— DOCUMENT SECTION —
Caracas suffered another big power outage on Tuesday. The blackout shut down a hospital and a metro line and left large swaths of the Venezuelan capital without juice for much of the day.
One official response could be an upgrade of oil-rich Venezuela’s antiquated power grid. Another might be more spurious arrests of opposition politicians.
I’m betting on the latter.
That’s because the socialist government of President Nicolás Maduro seems much more skilled at finding scapegoats than at fixing problems.
Venezuela is imploding under crises that include South America’s highest inflation and homicide rates, chronic shortages of basic goods and a currency fiasco. According to Maduro, the causes are sabotage – as his energy minister argued was the case in Tuesday’s outage, though he gave no proof.
It’s not about official incompetence or a negligent lack of infrastructure investment. It’s about U.S.-backed, fascist treason. Like that of the three unnamed Air Force generals Maduro said his government arrested on Tuesday for plotting a coup with unnamed opposition leaders.
Maduro insists that sort of sedition is also behind the ongoing anti-government unrest that began last month – and which so far has left more than 30 people dead, most of them protesters shot or beaten by security forces. For Maduro, the demonstrations have nothing to do with the fact that you can’t venture out after dark in most Venezuelan cities without worrying about being mugged or murdered. Or that when you do go outside it’s often to queue up for hours at a supermarket for scant supplies of rice or toilet paper.

— EXTRACTED DATA —
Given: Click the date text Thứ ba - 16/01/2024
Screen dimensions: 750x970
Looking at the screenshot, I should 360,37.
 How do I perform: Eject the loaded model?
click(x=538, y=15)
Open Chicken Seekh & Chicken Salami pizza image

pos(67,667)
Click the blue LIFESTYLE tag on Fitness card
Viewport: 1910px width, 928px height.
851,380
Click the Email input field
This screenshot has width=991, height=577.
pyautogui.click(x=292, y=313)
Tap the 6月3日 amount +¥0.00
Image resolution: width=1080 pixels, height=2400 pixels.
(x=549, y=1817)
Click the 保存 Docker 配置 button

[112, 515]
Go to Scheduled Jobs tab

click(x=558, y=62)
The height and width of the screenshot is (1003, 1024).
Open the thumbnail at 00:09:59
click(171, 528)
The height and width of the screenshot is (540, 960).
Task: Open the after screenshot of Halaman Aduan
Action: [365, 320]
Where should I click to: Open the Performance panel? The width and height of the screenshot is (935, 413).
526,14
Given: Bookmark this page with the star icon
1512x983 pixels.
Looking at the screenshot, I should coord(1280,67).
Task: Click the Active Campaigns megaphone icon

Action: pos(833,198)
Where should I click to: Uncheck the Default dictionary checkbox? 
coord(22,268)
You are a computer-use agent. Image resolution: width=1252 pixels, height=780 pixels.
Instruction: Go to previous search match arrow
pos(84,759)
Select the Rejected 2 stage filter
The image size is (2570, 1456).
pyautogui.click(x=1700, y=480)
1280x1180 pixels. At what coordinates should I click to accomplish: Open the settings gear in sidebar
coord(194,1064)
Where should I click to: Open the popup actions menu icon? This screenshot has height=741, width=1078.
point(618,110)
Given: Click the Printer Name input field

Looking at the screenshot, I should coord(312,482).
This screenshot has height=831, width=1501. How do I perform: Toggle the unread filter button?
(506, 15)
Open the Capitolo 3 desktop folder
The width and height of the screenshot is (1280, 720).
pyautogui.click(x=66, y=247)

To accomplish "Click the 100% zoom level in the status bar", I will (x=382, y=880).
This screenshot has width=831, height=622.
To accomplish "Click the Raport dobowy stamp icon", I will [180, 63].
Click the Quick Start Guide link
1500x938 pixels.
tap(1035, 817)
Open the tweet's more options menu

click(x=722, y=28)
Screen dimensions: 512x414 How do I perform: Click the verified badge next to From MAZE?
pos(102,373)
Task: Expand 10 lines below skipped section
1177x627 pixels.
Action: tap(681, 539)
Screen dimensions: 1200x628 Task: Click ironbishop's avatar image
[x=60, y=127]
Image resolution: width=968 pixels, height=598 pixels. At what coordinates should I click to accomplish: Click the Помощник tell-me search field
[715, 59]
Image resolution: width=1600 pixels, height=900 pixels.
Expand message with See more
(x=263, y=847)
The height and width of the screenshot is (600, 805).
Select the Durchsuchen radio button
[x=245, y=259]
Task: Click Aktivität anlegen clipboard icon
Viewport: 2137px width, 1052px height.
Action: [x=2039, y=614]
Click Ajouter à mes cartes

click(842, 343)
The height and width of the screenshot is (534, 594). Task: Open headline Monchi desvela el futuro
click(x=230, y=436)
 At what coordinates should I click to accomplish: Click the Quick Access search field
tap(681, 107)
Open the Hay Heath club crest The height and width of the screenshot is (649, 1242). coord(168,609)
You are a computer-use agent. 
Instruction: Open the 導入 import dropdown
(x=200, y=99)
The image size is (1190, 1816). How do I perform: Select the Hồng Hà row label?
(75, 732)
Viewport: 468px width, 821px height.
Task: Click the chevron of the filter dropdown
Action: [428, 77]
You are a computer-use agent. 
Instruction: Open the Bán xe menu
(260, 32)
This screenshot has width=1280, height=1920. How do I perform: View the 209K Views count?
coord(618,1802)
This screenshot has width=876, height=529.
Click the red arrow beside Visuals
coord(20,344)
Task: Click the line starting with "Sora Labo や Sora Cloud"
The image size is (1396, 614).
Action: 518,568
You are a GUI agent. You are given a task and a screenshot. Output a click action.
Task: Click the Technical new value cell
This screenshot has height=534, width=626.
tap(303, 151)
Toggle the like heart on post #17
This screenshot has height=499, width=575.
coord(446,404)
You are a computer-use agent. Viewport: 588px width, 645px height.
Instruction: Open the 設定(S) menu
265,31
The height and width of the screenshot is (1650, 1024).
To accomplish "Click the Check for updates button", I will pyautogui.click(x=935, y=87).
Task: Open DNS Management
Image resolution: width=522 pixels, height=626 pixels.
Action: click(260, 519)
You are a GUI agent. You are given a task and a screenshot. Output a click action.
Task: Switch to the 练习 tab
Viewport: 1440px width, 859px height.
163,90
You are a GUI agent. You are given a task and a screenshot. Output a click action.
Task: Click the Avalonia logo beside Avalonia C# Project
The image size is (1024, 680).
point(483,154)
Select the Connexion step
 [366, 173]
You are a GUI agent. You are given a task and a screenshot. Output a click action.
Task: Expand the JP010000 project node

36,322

— WORK TO COMPLETE —
Answer these questions about the article on the Caracas blackout above:
1. What did Tuesday's blackout shut down?
2. Whom did Maduro say his government arrested on Tuesday?
3. How many people has the anti-government unrest left dead so far?

— SOLUTION TO THE EXERCISE —
1. A hospital and a metro line.
2. Three unnamed Air Force generals, for plotting a coup with unnamed opposition leaders.
3. More than 30 people, most of them protesters shot or beaten by security forces.